[Records from a dataset]
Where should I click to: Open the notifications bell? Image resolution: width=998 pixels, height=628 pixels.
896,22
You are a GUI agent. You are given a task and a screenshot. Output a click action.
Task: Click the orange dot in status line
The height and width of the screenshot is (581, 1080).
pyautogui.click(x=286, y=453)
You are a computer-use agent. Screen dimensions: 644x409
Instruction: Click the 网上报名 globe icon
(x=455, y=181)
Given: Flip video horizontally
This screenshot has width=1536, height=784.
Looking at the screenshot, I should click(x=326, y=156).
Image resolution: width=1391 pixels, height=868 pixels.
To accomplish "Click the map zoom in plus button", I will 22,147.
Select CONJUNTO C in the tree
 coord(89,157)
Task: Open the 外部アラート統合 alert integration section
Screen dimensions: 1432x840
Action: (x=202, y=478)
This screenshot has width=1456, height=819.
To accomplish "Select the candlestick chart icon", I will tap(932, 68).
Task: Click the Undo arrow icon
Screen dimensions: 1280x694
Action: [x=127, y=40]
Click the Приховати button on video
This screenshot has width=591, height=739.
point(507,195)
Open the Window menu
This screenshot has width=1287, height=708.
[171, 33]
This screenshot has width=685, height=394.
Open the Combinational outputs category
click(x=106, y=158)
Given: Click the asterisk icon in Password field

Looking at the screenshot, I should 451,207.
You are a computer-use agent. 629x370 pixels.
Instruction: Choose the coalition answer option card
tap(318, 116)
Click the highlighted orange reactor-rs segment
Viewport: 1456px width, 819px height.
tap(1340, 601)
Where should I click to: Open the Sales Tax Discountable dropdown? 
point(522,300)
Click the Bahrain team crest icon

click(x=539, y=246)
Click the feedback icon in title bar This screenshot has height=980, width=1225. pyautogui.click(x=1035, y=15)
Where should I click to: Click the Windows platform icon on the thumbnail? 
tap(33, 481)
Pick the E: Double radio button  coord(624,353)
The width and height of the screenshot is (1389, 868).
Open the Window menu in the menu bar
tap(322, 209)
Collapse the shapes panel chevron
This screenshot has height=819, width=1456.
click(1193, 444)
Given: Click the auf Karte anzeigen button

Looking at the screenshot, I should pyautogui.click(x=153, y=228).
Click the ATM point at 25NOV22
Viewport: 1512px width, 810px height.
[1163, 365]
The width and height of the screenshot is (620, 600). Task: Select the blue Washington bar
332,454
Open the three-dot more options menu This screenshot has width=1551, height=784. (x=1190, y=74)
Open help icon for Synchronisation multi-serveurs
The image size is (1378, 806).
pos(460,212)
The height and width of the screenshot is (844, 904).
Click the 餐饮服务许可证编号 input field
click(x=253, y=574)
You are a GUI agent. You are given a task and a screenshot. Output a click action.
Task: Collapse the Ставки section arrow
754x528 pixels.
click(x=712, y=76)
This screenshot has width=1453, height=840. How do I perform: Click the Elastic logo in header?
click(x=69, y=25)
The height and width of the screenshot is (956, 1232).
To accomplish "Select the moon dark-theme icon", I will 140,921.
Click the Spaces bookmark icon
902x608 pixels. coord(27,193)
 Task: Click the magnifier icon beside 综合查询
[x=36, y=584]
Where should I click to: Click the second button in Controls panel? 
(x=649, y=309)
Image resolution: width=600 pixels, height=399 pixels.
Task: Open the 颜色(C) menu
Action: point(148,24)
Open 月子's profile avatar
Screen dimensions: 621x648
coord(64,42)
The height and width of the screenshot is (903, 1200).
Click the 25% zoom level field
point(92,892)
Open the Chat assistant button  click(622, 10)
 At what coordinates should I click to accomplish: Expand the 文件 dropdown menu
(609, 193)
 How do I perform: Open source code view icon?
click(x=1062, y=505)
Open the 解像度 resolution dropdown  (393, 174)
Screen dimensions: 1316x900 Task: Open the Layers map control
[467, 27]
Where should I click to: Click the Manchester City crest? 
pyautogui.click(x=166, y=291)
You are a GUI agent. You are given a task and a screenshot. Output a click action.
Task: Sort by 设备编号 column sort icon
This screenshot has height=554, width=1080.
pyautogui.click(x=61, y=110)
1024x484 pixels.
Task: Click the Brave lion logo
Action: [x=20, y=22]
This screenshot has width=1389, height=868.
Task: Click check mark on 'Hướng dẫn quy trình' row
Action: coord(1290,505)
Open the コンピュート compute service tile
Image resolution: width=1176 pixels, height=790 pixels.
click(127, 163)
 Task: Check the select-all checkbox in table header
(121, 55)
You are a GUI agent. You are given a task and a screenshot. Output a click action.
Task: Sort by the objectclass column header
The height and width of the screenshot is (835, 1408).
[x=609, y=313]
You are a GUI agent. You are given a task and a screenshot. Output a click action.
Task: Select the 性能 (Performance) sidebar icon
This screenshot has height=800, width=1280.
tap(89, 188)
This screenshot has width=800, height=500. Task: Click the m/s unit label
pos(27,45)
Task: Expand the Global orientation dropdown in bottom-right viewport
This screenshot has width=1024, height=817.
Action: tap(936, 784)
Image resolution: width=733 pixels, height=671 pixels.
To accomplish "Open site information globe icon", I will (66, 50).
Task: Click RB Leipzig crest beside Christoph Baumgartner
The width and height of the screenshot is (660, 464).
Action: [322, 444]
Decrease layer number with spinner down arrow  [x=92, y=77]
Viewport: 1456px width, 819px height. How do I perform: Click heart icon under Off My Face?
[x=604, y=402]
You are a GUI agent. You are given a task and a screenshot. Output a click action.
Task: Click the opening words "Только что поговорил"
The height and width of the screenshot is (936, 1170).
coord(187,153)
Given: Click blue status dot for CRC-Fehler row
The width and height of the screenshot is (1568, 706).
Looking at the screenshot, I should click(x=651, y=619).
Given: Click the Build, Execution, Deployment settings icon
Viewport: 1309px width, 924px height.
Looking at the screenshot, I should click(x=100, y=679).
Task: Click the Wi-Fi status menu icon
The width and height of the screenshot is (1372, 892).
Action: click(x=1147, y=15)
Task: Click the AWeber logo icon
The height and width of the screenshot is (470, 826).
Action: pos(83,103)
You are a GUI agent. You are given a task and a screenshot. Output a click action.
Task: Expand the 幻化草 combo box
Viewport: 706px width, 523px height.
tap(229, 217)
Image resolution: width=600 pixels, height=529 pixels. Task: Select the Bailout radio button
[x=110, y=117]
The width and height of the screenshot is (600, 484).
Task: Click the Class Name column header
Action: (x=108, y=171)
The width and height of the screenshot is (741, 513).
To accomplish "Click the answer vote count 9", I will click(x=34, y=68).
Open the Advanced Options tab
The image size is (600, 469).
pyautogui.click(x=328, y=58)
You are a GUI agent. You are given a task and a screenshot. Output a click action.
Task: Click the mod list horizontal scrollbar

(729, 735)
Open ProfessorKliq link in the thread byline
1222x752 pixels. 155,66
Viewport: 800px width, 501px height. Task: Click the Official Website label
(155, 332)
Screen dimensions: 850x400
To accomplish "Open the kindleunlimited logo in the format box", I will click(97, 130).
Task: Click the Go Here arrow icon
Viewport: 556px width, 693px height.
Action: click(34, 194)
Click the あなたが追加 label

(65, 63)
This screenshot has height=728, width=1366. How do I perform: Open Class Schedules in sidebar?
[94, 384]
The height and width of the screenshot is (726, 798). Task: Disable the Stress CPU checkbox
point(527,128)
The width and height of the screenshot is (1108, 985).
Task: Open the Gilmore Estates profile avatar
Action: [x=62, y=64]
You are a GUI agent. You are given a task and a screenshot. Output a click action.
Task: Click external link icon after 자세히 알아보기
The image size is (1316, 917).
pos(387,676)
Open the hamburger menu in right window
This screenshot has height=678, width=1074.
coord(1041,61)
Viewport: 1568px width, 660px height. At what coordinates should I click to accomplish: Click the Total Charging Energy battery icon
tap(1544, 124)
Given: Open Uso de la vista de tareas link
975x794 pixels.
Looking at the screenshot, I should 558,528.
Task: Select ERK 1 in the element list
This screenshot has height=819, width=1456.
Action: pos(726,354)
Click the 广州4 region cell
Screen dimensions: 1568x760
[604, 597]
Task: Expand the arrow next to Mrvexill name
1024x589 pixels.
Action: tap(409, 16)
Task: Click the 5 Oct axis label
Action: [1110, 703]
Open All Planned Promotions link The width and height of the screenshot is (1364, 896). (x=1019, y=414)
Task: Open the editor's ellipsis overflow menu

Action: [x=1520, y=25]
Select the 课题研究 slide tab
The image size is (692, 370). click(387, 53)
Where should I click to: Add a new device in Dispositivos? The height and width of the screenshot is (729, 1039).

> _REQUIRED TASK_: Reproduce the material from its beginning through the line containing "click(x=106, y=158)", substituting "Display size" for "Screen dimensions" and leaving everything else unchanged.

> _SOLUTION TO THIS TASK_:
Where should I click to: Open the notifications bell? Image resolution: width=998 pixels, height=628 pixels.
896,22
You are a GUI agent. You are given a task and a screenshot. Output a click action.
Task: Click the orange dot in status line
The height and width of the screenshot is (581, 1080).
pyautogui.click(x=286, y=453)
You are a computer-use agent. Display size: 644x409
Instruction: Click the 网上报名 globe icon
(x=455, y=181)
Given: Flip video horizontally
This screenshot has width=1536, height=784.
Looking at the screenshot, I should click(x=326, y=156).
Image resolution: width=1391 pixels, height=868 pixels.
To accomplish "Click the map zoom in plus button", I will 22,147.
Select CONJUNTO C in the tree
 coord(89,157)
Task: Open the 外部アラート統合 alert integration section
Display size: 1432x840
Action: (x=202, y=478)
This screenshot has width=1456, height=819.
To accomplish "Select the candlestick chart icon", I will tap(932, 68).
Task: Click the Undo arrow icon
Display size: 1280x694
Action: [x=127, y=40]
Click the Приховати button on video
This screenshot has width=591, height=739.
point(507,195)
Open the Window menu
This screenshot has width=1287, height=708.
[171, 33]
This screenshot has width=685, height=394.
Open the Combinational outputs category
click(x=106, y=158)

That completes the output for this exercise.